──────── Provided entries ────────

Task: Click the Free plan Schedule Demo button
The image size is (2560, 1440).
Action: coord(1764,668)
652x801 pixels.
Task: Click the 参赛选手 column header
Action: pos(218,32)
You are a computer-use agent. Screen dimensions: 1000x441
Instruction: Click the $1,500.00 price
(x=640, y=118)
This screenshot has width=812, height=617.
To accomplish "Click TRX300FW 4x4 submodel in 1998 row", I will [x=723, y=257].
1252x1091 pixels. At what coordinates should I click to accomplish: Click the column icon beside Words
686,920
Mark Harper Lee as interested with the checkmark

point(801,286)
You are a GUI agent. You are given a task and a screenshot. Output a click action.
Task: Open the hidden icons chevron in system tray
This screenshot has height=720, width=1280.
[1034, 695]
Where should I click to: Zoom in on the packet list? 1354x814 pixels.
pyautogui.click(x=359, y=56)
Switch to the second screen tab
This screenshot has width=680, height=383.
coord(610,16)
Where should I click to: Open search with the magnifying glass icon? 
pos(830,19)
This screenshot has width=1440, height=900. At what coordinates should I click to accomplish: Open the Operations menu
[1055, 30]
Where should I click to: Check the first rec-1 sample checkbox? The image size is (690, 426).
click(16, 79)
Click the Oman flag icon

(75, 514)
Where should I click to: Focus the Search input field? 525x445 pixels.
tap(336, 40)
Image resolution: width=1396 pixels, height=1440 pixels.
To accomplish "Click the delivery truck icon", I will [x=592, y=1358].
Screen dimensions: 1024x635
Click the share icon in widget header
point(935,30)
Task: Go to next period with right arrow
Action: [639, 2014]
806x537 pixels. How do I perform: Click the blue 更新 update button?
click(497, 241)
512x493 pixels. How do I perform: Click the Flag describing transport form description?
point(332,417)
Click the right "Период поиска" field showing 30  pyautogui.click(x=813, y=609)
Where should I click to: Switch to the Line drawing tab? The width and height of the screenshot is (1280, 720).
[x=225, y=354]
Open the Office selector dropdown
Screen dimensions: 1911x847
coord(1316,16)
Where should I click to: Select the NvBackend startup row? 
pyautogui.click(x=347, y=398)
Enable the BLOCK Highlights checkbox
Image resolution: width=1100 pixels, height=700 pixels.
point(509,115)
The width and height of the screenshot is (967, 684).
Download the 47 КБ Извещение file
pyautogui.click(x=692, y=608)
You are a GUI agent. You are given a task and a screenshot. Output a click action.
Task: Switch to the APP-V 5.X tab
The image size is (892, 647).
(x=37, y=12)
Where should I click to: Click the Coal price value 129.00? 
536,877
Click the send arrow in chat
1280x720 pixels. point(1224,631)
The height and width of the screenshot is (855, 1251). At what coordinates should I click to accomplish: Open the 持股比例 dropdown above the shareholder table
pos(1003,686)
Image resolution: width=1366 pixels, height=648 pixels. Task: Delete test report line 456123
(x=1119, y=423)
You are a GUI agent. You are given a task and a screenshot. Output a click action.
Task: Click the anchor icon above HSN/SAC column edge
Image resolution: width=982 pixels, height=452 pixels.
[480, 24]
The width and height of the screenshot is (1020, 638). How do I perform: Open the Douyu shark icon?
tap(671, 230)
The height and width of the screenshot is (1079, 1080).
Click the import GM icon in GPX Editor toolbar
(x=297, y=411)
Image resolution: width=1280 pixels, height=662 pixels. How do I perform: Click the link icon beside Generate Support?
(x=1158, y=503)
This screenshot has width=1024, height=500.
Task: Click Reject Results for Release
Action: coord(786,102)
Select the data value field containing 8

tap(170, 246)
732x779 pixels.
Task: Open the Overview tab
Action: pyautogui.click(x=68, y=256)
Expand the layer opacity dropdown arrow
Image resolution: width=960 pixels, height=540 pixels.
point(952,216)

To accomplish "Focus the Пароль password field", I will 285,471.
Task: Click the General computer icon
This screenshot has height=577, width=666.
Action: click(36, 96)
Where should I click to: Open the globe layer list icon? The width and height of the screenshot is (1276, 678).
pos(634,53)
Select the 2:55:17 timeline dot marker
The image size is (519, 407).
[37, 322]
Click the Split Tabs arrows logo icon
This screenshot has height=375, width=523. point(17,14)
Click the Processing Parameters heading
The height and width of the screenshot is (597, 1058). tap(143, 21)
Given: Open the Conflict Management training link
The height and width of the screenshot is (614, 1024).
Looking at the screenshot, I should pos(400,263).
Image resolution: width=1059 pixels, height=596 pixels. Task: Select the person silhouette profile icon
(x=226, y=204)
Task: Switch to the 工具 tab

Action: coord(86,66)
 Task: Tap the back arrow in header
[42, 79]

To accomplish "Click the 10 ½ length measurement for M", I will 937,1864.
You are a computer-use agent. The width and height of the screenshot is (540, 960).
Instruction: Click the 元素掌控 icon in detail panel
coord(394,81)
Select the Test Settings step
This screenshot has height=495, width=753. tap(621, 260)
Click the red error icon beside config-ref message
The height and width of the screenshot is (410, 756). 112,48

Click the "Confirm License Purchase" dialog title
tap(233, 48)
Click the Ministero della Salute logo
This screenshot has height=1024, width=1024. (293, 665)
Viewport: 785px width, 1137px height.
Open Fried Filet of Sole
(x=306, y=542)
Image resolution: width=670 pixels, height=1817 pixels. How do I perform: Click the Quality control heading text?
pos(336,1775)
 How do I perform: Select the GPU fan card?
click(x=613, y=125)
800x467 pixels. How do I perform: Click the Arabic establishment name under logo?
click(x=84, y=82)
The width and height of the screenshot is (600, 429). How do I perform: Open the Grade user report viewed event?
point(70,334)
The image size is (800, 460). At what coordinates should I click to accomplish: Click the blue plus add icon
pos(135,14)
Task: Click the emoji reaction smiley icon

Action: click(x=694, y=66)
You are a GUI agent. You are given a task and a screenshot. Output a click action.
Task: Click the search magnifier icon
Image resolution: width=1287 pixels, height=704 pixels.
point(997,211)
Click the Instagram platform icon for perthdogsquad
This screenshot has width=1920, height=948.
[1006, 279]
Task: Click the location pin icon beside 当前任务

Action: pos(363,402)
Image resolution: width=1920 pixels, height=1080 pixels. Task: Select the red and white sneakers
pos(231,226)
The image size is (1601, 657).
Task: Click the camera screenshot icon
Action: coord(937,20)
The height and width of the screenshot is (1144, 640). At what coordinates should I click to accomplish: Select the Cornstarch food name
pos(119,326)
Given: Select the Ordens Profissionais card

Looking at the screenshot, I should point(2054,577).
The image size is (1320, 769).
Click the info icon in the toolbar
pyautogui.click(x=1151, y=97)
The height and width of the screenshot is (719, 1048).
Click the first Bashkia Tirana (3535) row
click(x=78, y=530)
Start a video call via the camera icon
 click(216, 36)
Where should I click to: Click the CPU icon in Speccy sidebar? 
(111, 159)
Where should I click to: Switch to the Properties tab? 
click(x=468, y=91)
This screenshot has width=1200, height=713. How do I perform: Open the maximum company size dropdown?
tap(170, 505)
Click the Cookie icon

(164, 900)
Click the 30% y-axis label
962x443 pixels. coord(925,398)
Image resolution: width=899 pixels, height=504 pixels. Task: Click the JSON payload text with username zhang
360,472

────────

▶ _Activity_:
Return all lines of the material above in which "computer" occurs.

▶ _Reply to the task_:
You are a computer-use agent. Screen dimensions: 1000x441
Task: Click the General computer icon
You are a computer-use agent. The width and height of the screenshot is (540, 960).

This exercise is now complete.